▶ **Work task**
If any record holds an image, omit the image and print the rest exactly.

Collected data
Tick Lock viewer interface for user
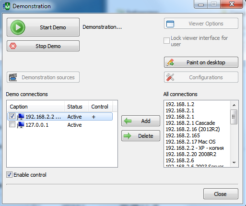The height and width of the screenshot is (206, 246). click(166, 41)
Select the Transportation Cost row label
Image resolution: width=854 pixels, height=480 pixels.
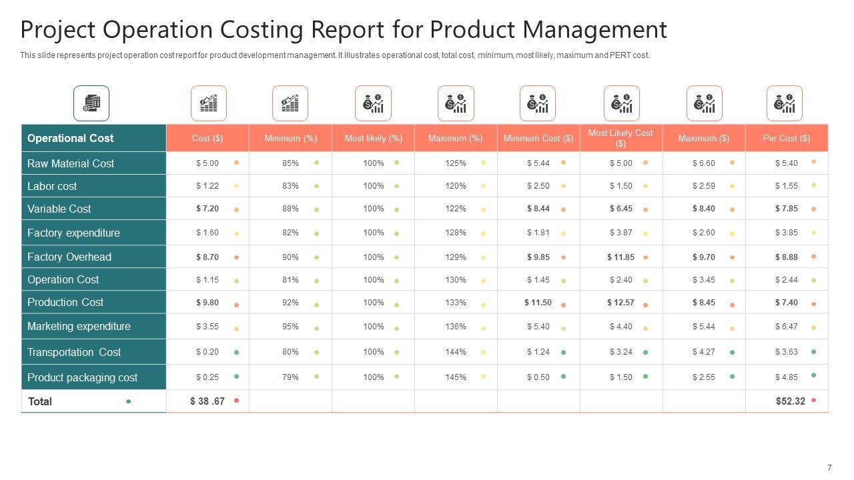coord(74,352)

▶ **Solved problem**
Tick Lock viewer interface for user
The height and width of the screenshot is (206, 246). click(166, 41)
Select the Transportation Cost row label
Image resolution: width=854 pixels, height=480 pixels.
coord(74,352)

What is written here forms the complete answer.